## Problem to work on
Put the lines below into a JSON list of strings, one string per line, skipping blank lines. Leave the pictures out.

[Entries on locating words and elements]
+ + + + + + +

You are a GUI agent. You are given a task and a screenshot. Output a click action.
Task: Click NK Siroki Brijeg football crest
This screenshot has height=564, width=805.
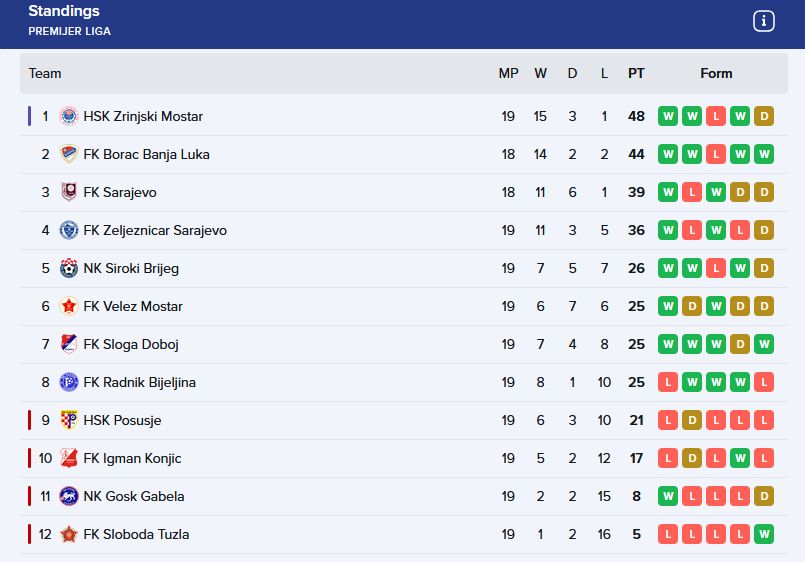(69, 268)
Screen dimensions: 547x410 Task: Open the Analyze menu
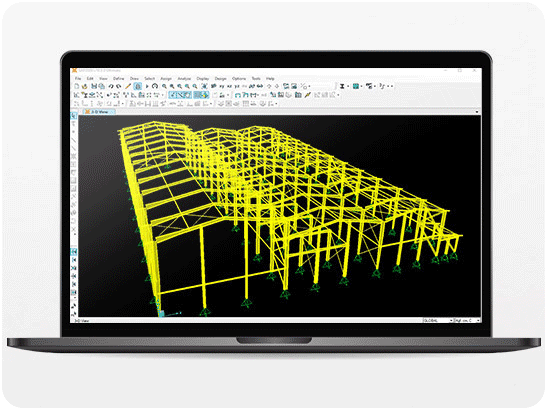click(184, 79)
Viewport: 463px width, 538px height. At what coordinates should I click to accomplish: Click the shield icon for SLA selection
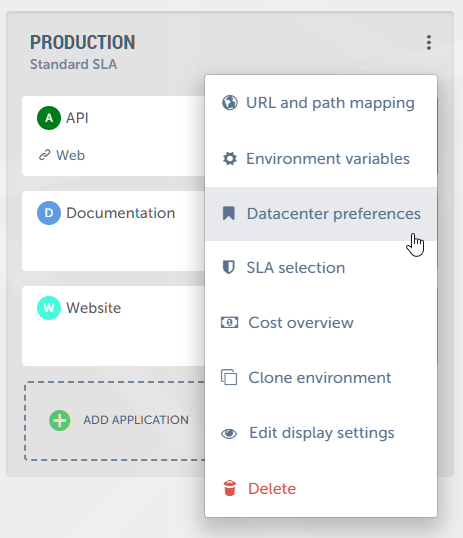pyautogui.click(x=229, y=267)
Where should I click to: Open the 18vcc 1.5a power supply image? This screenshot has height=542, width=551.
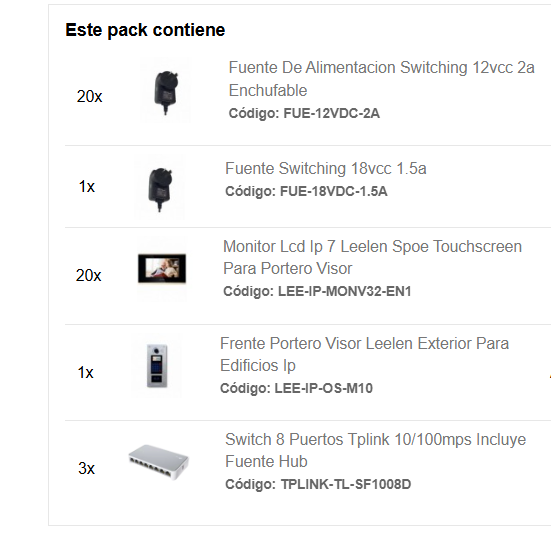(160, 187)
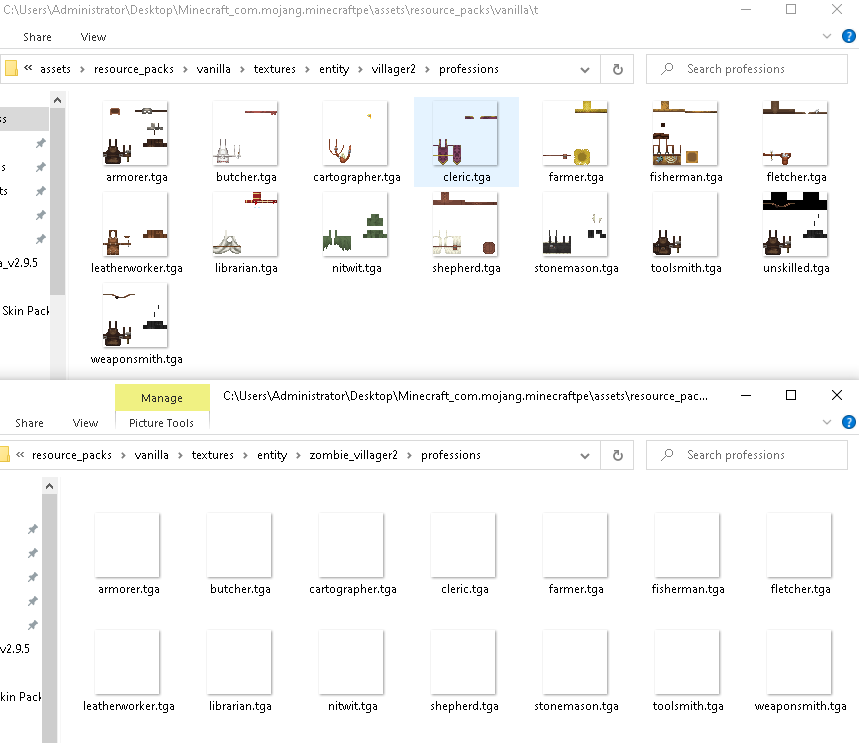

+ + + + + + +

## Reply
[
  "You are a GUI agent. You are given a task and a screenshot. Output a click action.",
  "Task: Click NK Siroki Brijeg football crest",
  "This screenshot has height=564, width=805.",
  "(69, 268)",
  "Screen dimensions: 547x410 Task: Open the Analyze menu",
  "click(184, 79)",
  "Viewport: 463px width, 538px height. At what coordinates should I click to accomplish: Click the shield icon for SLA selection",
  "pyautogui.click(x=229, y=267)",
  "Where should I click to: Open the 18vcc 1.5a power supply image? This screenshot has height=542, width=551.",
  "(160, 187)"
]